Neos, alongside Austrian Chancellor Karl Nehammer’s conservative Austrian People’s Party (ÖVP) and the centre-left Social Democrats (SPÖ) had been trying to forge a three-party ruling coalition after far-right Freedom Party won national elections in September.

Neos leader Beate Meinl-Reisinger said progress was impossible and that “fundamental reforms” had not been agreed upon. She informed the other party leaders that Neos members “won’t continue” talks.

Talks had dragged on after all other parties refused to work with the leader of the Freedom Party (FPÖ), Herbert Kickl, who came first with 29.2% of the vote, forcing the ÖVP and the SPÖ to try and recruit a smaller party to bolster their majority.
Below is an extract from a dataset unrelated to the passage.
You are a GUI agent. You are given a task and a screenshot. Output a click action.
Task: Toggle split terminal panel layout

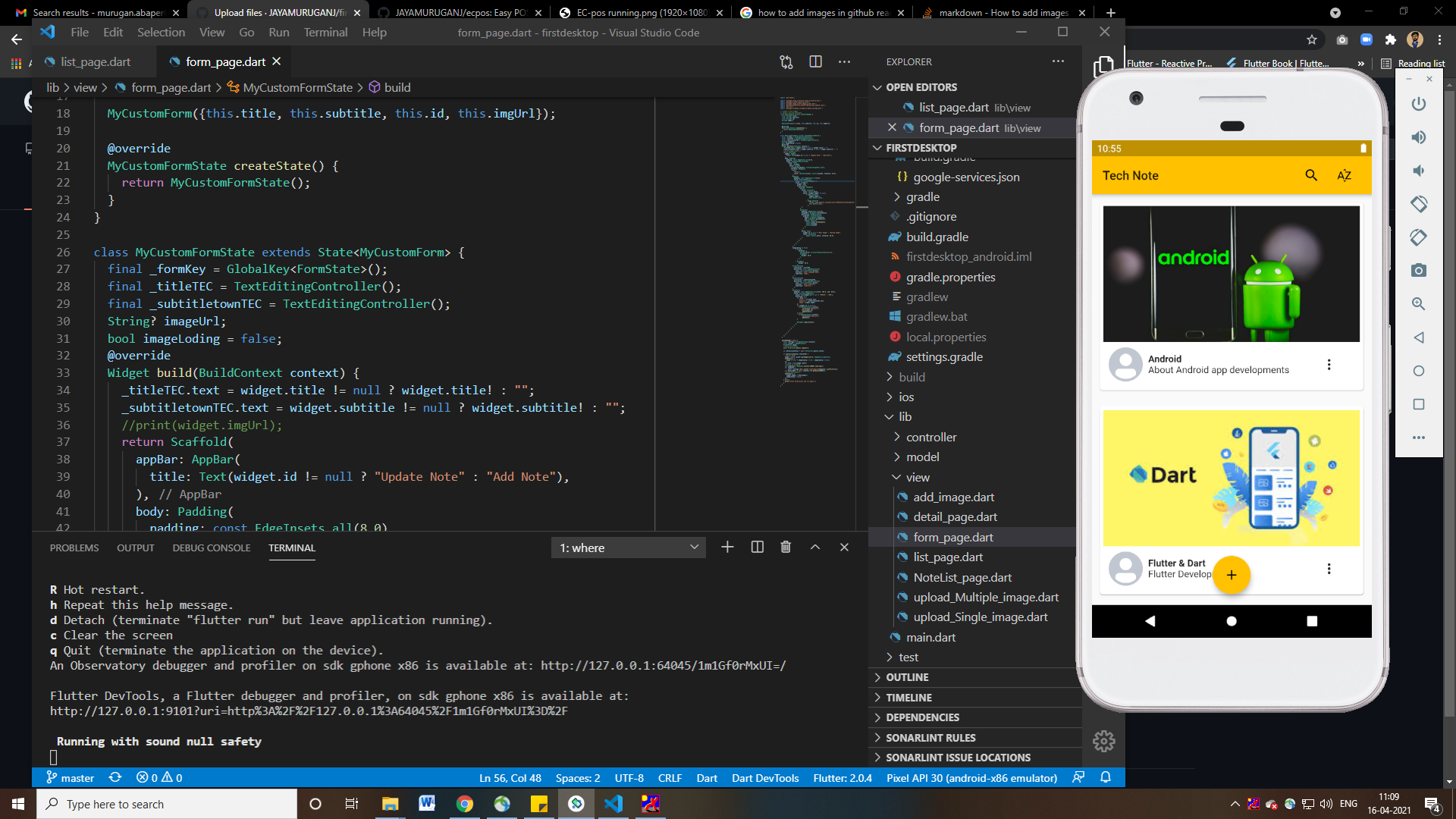click(757, 547)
Reisinger, whose party gained 8.1% of the vote, attributed her party’s decision to disagreement over fiscal policy. Her party had long run on a platform of economic reform, and the leader said during a hastily thrown-together press conference that certain issues — such as raising the retirement age — proved sticking points between the ideologically distinct parties.

ÖVP’s secretary, Christian Stocker, placed the blame on a certain faction of “backward-looking forces” among the Social Democrats who had failed to compromise on Neos ideas.
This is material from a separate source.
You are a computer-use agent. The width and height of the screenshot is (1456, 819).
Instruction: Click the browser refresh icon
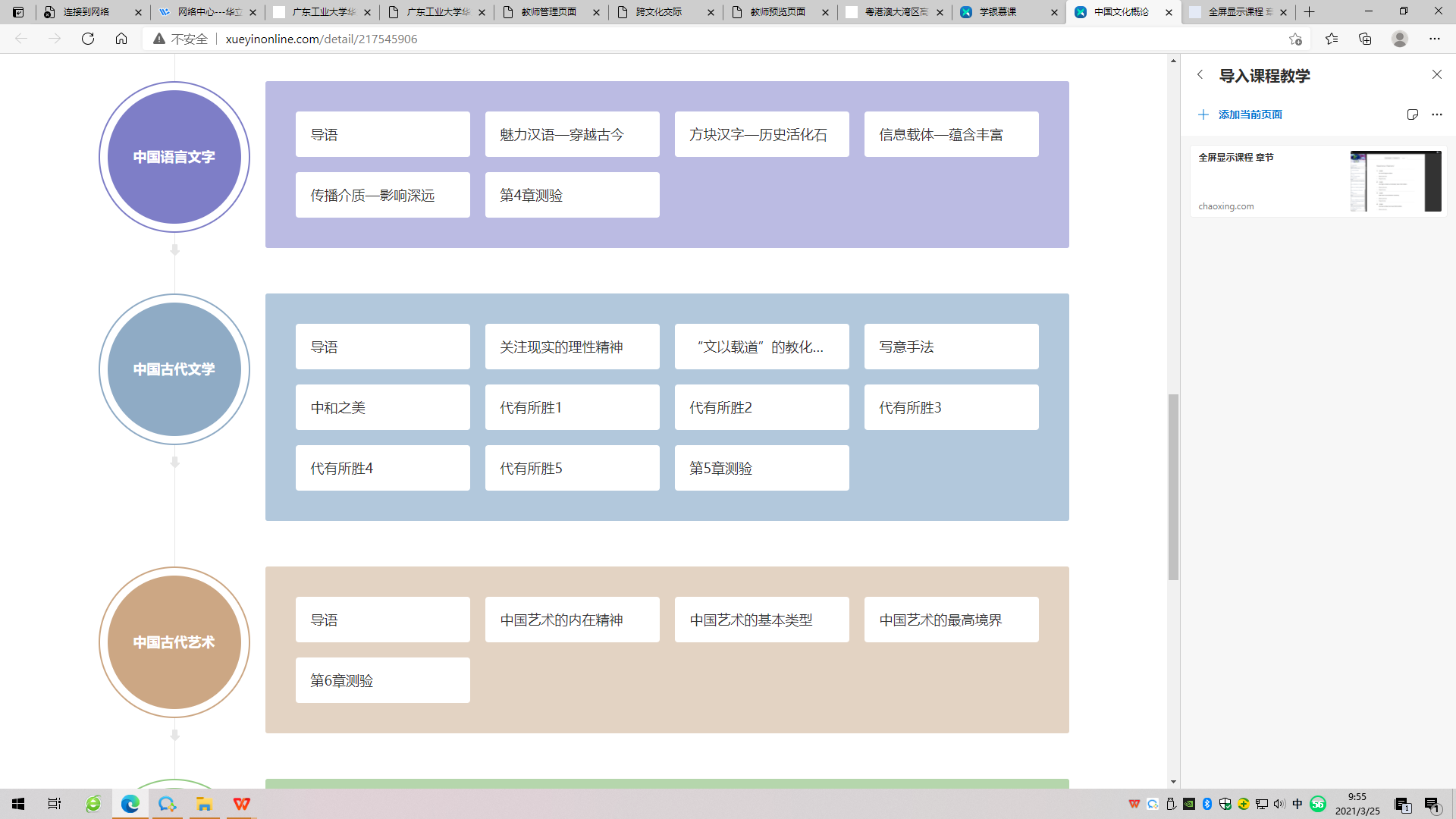pos(88,39)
It’s not clear what could happen next as Nehammer’s party and the SPÖ now have the slimmest possible majority needed in parliament — with 92 seats out of 183.
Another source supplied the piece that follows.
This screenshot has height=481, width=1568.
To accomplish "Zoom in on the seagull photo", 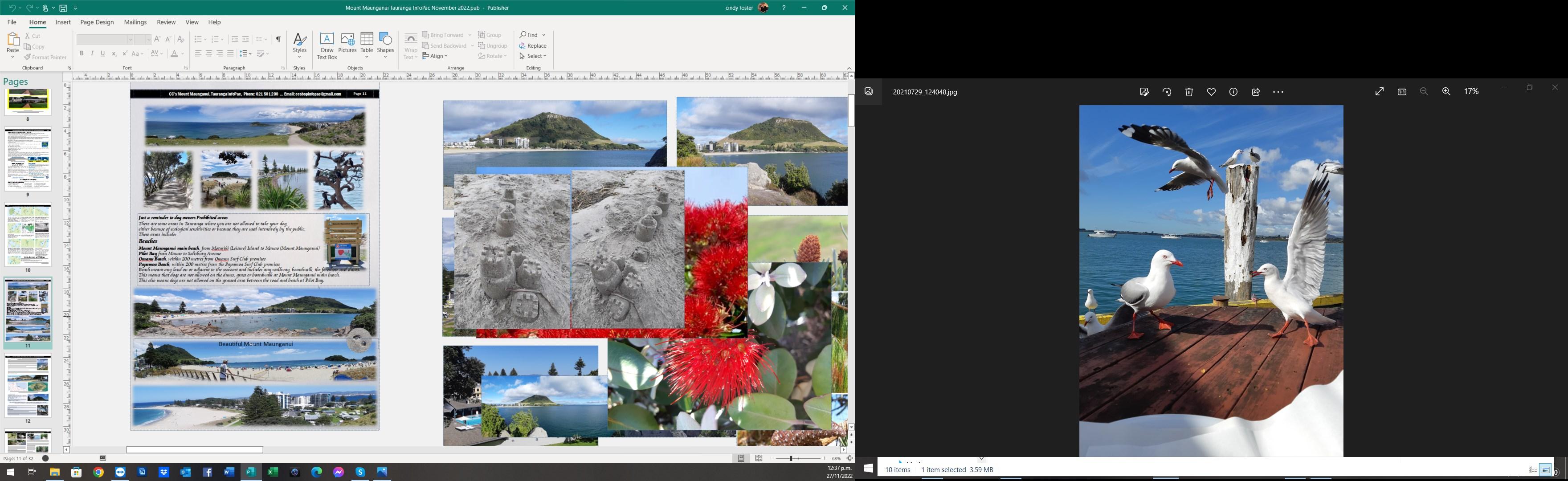I will click(x=1446, y=91).
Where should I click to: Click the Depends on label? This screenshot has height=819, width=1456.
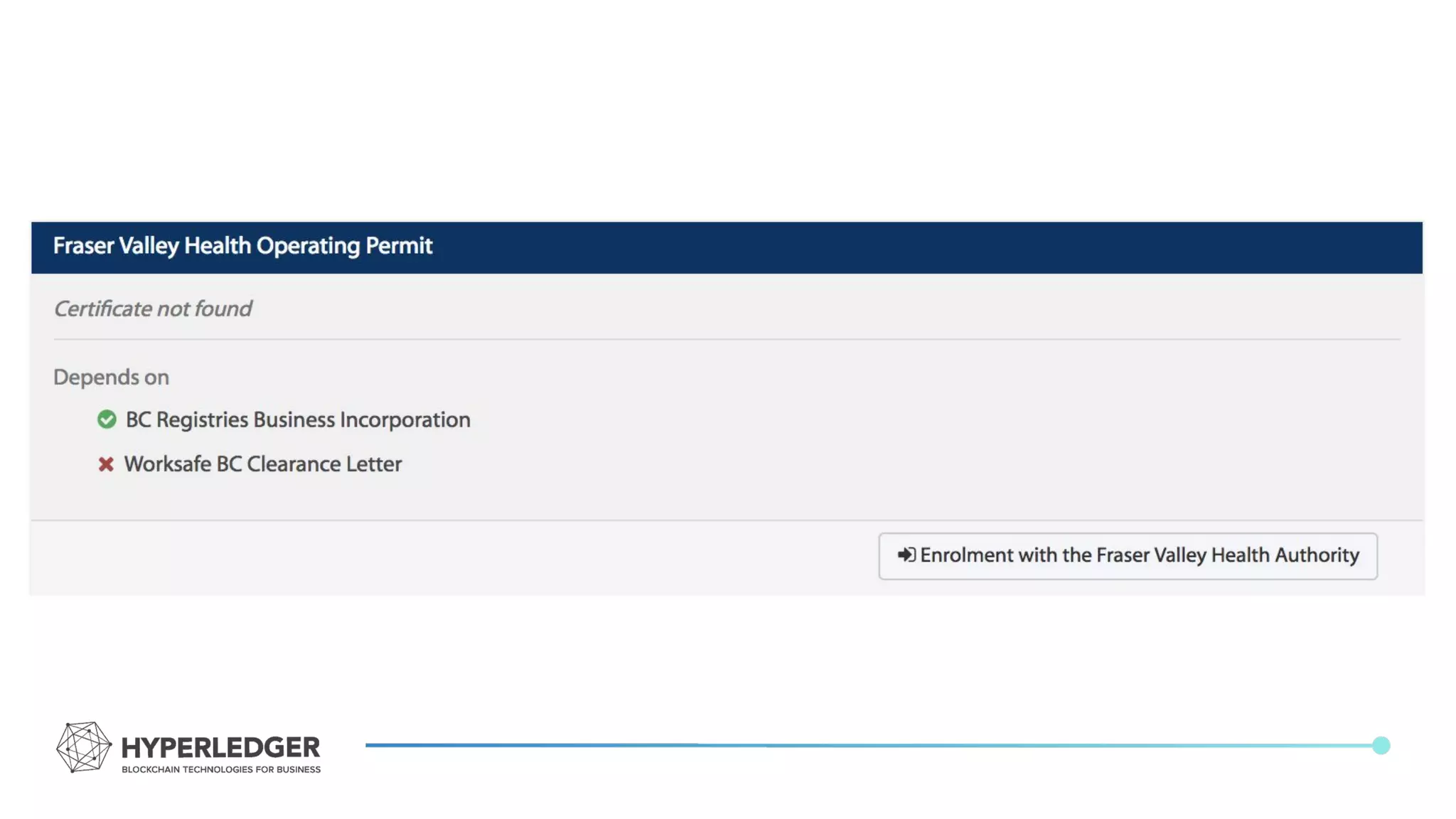[x=111, y=377]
Reisinger indicated that talks between the ÖVP and the SPÖ would continue, saying that her party was still prepared to throw its support in parliament behind policy points that had already been agreed upon in discussions so far.

A fresh election, however, is not totally out of the question. The far-right FPÖ immediately welcomed such a possibility as opinion polls indicate their support has only grown since the election. In a survey commissioned by newspaper Der Standard, the FPÖ increased their support to 35% of the vote according to prospective voters in December.

FPÖ’s general secretary, Michael Schnedlitz, called on Nehammer to accept what he called his election defeat and warned against another three-party coalition on the basis of the “German model” — referring to the quarrelsome three party coalition in neighbouring Germany that collapsed before the end of its legislative term last year.

The FPÖ and its controversial leader, Hebert Kickl, ran on an anti-immigration and broadly Euroskeptic platform promising to tackle illegal immigration and Austria’s consistently high inflation rate.

The other parties refused to work with Kickl, who has long-attracted criticism for his casual use of Nazi-era terms — having once called himself the “Volkskanzler” — as well as his opposition to vaccinations and lockdowns during the pandemic.

Opposition parties had largely banded together to keep Kickl out of government. Kickl, in return, branded the coalition discussions a “loser mess” on more than one occasion.

Instead of a new election, the two bigger parties could press forward in discussions or look to recruit the environmentalist Greens as a third partner.

Nehammer outgoing government is currently a coalition with the ÖVP and the Greens — two ideologically distinct parties that often disagreed.